# Task details
Quote the material below exactly as written, from the first line to the line that holds "Given: Click the 详细信息 button", endpoints included.

# Data shown
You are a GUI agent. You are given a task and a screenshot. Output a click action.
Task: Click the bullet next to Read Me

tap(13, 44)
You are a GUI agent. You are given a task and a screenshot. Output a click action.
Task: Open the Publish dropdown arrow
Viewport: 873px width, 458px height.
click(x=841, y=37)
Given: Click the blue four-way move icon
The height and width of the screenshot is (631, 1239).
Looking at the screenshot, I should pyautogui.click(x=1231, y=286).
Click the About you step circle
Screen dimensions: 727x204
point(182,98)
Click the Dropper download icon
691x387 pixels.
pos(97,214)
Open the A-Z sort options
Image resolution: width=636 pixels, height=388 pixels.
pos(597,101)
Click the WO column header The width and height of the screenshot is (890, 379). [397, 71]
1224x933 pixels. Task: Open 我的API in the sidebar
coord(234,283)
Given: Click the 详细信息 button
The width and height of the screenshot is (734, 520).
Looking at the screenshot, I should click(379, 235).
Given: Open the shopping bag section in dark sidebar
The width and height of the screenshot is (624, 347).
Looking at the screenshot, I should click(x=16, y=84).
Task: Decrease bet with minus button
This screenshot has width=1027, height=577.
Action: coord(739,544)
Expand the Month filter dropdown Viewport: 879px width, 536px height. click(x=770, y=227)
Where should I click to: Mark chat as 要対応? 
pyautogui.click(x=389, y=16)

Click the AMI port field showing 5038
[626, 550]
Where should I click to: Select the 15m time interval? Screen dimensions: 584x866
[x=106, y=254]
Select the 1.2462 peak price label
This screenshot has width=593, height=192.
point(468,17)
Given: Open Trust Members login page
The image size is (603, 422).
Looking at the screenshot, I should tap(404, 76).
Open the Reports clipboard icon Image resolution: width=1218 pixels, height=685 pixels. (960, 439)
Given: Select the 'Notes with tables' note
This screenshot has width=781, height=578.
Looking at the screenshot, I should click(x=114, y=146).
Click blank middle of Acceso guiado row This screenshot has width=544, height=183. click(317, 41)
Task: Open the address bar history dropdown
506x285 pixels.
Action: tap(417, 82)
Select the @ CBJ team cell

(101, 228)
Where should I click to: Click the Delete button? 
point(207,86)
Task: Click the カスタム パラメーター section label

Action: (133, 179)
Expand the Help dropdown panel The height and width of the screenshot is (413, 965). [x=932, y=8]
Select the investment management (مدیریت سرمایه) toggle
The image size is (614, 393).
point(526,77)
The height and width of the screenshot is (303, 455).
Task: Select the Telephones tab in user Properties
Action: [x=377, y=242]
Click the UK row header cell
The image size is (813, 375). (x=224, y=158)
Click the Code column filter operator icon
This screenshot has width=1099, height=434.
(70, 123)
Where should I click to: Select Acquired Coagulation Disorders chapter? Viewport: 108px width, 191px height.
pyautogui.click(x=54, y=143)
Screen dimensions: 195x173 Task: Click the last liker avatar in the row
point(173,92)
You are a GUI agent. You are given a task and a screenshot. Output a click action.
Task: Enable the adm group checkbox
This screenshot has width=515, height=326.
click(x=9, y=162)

# Response to this task
You are a GUI agent. You are given a task and a screenshot. Output a click action.
Task: Click the bullet next to Read Me

tap(13, 44)
You are a GUI agent. You are given a task and a screenshot. Output a click action.
Task: Open the Publish dropdown arrow
Viewport: 873px width, 458px height.
click(x=841, y=37)
Given: Click the blue four-way move icon
The height and width of the screenshot is (631, 1239).
Looking at the screenshot, I should pyautogui.click(x=1231, y=286).
Click the About you step circle
Screen dimensions: 727x204
point(182,98)
Click the Dropper download icon
691x387 pixels.
pos(97,214)
Open the A-Z sort options
Image resolution: width=636 pixels, height=388 pixels.
pos(597,101)
Click the WO column header The width and height of the screenshot is (890, 379). [397, 71]
1224x933 pixels. Task: Open 我的API in the sidebar
coord(234,283)
Given: Click the 详细信息 button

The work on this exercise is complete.